Three things converged. First, actuator costs dropped by 70% between 2022 and 2024 thanks to the EV motor supply chain. We are using modified brushless DC motors that are manufactured at scale for electric vehicles, and that changes the economics completely. Second, foundation models gave us a path to general-purpose intelligence in a robot body. Before GPT-4 and its successors, you had to hand-code every behavior. Now we can leverage pre-trained models that understand language, spatial reasoning, and common sense. Third, and this is underappreciated, the simulation tools matured. NVIDIA Isaac Sim and MuJoCo let us train robot policies in simulation at a thousand times real-time speed. That was not possible five years ago.

Your Atlas-class humanoid stands at 5 feet 10 inches and weighs about 70 kilograms. Walk us through the key design decisions.

We spent six months just on the leg design. The human leg has an incredible range of motion and energy efficiency that is extremely hard to replicate. We went with a quasi-direct-drive approach for the hip and knee actuators, which gives us high bandwidth — the motors can react to ground changes in under 10 milliseconds. For the ankles, we use a series elastic actuator because compliance at the foot-ground interface is essential for stable walking on uneven terrain.

The hands were the other major challenge. We have 16 degrees of freedom per hand, which is fewer than a human hand but enough for most manipulation tasks. Each finger has force sensors at the tip and in the palm, giving us the tactile feedback we need for delicate grasping.

How do you handle the battery problem? Humanoids are notoriously power-hungry.

We use a 2.5 kWh lithium iron phosphate battery pack in the torso. That gives us about four hours of mixed activity — walking, standing, light manipulation. Heavy tasks like carrying 20-kilogram loads will drain it faster, closer to two and a half hours. The key insight is that humanoid robots do not need to run marathons. In a warehouse or factory, there are charging stations nearby. We designed the robot to autonomously dock and charge in about 45 minutes.

We also invested heavily in energy-efficient locomotion. Our walking gait was optimized in simulation over 100 billion steps to minimize energy consumption. The result is that our robot uses about 300 watts while walking at a normal pace, which is close to a human's metabolic expenditure for the same activity.

Tell us about your AI stack. How does the robot decide what to do?

We have a layered architecture. At the top is what we call the Cognitive Layer — this is a fine-tuned large language model that takes in task descriptions, visual context from the robot's cameras, and the robot's state, and produces a plan. The plan is a sequence of skills like "walk to shelf," "grasp object," "place on conveyor."

Below that is the Skill Layer, where each skill is a neural network policy trained in simulation. The walking policy, the grasping policy, the manipulation policies — these are all separate networks that have been trained with reinforcement learning in Isaac Sim.

At the bottom is the Control Layer, which runs at 1 kHz and handles the real-time motor commands, balance recovery, and safety checks. If the robot detects it is about to fall, the Control Layer overrides everything and executes a recovery maneuver.

What is the biggest technical challenge you have not solved yet?

Robust manipulation in unstructured environments. Walking is actually the more solved problem at this point. Boston Dynamics proved that dynamic locomotion is achievable. But ask a robot to fold laundry, load a dishwasher, or sort through a cluttered toolbox, and you quickly hit the limits of current AI. The combinatorial complexity of manipulating deformable objects, managing occlusions, and reasoning about physics in real time is staggering.
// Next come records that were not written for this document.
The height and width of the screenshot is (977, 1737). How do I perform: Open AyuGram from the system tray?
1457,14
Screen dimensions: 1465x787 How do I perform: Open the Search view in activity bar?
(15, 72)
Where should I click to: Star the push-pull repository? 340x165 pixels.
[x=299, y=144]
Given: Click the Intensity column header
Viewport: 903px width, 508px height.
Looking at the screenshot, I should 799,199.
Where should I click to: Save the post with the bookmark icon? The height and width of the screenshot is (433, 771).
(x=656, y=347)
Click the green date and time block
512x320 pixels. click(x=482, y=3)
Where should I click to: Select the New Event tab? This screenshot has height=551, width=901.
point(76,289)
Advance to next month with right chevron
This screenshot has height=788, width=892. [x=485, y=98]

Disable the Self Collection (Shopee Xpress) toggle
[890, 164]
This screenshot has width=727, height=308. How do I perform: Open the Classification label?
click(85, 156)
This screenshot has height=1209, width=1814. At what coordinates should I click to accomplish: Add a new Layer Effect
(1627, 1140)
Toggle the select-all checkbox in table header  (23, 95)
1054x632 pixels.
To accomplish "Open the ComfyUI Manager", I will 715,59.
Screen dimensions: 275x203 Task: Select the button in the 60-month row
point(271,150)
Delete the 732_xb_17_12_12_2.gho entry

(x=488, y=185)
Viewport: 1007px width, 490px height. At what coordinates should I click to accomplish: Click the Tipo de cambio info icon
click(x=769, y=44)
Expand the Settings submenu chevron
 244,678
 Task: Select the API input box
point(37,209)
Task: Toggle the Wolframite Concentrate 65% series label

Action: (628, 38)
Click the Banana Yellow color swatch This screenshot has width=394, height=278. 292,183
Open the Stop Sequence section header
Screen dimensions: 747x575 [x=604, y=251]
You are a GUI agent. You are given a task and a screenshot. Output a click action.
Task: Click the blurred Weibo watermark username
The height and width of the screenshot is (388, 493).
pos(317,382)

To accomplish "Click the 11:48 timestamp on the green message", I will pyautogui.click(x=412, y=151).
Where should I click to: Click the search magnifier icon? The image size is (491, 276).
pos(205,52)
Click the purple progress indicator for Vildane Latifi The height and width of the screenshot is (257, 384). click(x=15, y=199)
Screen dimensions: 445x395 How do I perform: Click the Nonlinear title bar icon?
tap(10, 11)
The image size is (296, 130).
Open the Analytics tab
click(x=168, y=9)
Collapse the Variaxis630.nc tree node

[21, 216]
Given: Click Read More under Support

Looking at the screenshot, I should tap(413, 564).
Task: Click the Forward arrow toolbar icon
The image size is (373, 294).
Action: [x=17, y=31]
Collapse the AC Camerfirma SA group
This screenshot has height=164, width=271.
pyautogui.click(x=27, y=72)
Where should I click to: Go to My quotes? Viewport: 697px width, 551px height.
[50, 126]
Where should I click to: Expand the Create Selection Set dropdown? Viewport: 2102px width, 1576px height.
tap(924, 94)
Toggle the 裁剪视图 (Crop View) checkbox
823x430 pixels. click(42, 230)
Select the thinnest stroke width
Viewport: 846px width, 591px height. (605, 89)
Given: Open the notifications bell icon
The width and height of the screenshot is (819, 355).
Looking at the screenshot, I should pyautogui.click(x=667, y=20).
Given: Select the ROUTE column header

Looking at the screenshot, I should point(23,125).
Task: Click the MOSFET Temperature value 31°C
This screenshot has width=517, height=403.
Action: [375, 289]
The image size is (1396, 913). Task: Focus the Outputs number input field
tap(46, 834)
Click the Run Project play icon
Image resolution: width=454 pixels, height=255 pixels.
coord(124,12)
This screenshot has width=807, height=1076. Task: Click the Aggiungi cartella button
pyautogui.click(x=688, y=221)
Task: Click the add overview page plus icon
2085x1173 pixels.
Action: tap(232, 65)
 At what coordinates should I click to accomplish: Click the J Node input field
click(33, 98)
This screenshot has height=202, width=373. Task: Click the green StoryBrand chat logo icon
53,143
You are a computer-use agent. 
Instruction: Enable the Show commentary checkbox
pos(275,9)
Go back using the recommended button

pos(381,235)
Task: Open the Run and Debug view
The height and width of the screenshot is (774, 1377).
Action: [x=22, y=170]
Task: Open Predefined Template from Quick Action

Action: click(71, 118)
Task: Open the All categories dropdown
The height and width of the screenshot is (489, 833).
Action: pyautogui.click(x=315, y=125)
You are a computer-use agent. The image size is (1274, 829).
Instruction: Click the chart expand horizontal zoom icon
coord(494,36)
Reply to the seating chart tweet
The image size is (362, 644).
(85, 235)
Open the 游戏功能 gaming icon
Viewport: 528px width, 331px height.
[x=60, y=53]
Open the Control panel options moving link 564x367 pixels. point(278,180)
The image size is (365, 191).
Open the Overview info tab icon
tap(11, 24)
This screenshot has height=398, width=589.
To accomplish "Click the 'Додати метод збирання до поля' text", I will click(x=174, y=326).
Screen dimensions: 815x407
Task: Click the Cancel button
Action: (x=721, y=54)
We are making progress. Our latest policy can handle about 200 distinct manipulation primitives. But a human can handle millions. Closing that gap is a research problem that will take years.

How do you approach safety? A 70-kilogram robot walking around humans is inherently risky.

Safety is not a feature; it is the foundation. We have four layers of safety systems. First, mechanical compliance in the actuators so the robot cannot exert dangerous forces even if the software fails. Second, a dedicated safety processor that runs independently of the main compute stack, monitoring joint torques, velocities, and proximity sensors. Third, software-level safety constraints — virtual walls, speed limits near humans, and force caps during contact. Fourth, a behavioral safety layer where the AI is trained to be conservative, to slow down when uncertain, and to stop and ask for help rather than risk an accident.

We are working with TUV to certify our robot under ISO 13482, which is the standard for personal care robots. It is a rigorous process, but necessary for building trust.

What is your go-to-market strategy? Who are the first customers?

We are starting with logistics and light manufacturing. These are environments where the tasks are somewhat structured, the economic value is clear, and the safety requirements, while strict, are manageable. Our first pilot is with a major third-party logistics provider, where our robots are unloading containers and sorting packages.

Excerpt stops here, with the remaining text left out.